It's December 2023 and although the heights of the pandemic lockdowns are becoming a distant memory, loneliness seems to be sticking around. The condition of course is not correlated solely with the past couple years of world history, but it definitely garnered more attention then. Now, daily life shows hardly any traces of that time: holiday gatherings are in full swing, and public places are bustling with people coming in and out, mostly without masks and long-forgotten vaccination receipts tucked away in their physical and phone wallets.
So why am I writing about this now? Why is loneliness still a problem if people are free to gather again?

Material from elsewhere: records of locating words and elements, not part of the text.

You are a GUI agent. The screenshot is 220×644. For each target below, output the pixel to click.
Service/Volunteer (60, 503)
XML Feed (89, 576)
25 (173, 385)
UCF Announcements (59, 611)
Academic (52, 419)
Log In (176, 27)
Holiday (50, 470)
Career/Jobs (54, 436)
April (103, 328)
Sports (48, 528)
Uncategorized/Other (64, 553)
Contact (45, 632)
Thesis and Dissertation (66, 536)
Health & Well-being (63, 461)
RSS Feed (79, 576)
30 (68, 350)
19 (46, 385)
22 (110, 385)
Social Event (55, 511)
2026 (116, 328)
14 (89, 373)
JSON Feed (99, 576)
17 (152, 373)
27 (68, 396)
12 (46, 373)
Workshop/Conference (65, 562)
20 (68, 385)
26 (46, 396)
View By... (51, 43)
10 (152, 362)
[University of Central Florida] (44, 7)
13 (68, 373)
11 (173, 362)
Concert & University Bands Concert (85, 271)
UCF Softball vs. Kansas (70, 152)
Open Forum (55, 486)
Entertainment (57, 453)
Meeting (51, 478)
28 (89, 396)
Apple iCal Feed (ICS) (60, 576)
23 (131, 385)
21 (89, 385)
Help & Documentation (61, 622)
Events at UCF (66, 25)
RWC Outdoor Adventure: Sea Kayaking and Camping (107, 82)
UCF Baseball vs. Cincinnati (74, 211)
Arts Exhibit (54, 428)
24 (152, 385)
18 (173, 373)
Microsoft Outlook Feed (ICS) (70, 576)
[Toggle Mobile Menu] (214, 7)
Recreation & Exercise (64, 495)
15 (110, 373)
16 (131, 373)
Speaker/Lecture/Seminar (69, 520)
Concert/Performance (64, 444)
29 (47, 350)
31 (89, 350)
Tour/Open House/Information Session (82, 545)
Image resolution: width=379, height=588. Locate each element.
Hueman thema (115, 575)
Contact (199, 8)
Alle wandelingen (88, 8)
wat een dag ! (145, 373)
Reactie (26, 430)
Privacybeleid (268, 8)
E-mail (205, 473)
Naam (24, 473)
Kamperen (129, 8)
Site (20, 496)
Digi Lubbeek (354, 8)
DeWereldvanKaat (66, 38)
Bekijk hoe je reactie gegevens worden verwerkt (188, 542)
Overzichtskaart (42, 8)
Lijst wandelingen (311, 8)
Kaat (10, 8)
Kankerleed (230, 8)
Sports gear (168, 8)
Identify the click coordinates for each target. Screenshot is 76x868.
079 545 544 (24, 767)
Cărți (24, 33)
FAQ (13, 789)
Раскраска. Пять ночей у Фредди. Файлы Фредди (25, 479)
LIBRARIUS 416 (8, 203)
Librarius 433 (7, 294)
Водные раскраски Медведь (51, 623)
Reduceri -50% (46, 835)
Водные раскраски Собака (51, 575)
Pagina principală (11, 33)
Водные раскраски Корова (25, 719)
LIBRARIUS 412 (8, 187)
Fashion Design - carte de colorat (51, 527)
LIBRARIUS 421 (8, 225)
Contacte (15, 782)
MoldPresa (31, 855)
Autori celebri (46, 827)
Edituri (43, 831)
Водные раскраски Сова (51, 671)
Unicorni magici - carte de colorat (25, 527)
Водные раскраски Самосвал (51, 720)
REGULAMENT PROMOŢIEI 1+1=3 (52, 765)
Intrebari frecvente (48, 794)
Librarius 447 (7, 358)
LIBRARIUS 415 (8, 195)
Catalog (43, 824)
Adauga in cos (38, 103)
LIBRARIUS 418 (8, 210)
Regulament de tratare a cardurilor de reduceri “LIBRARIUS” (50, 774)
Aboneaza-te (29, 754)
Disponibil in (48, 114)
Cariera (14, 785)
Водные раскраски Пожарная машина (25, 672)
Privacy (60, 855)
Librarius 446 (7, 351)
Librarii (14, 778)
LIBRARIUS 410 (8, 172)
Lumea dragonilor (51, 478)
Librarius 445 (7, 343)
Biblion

A few weeks ago, I was giving a friend a ride home from church on a Friday night. I had been attending this church for a little over a year and plugging into the community was slower going than I expected. As we were talking, he surprised me when he revealed that he felt lonely at this church. To my knowledge, he'd been at this church at least a year longer than me, and although he was also introverted, he was not as quiet or shy as I was. He had served in several capacities, and he seemed to know the people fairly well. Suffice to say, if he hadn't told me that he was, I would have never guessed it.
Around the same time, I was catching up with a friend who had also joined a new church with her husband, just at the start of this year. Like the friend at my church, she was regularly attending services and small groups, and serving as an usher and a kids' Sunday school teacher. Yet she too told me that she was struggling to connect with her community there.
I also have my own relationship with loneliness. Long before these conversations, before I even knew that this is what I was feeling, I have been struggling with it. You might say, we've got history.
Naturally, facing loneliness often means you feel you are the only one going through it. It can also illicit feelings of low self-esteem (is there something wrong with me, that people don't want to spend time with me?), and can lead to depressive states where we resign to that as reality and turn in on ourselves, seeing no point in trying to reach out if no one will bite anyway.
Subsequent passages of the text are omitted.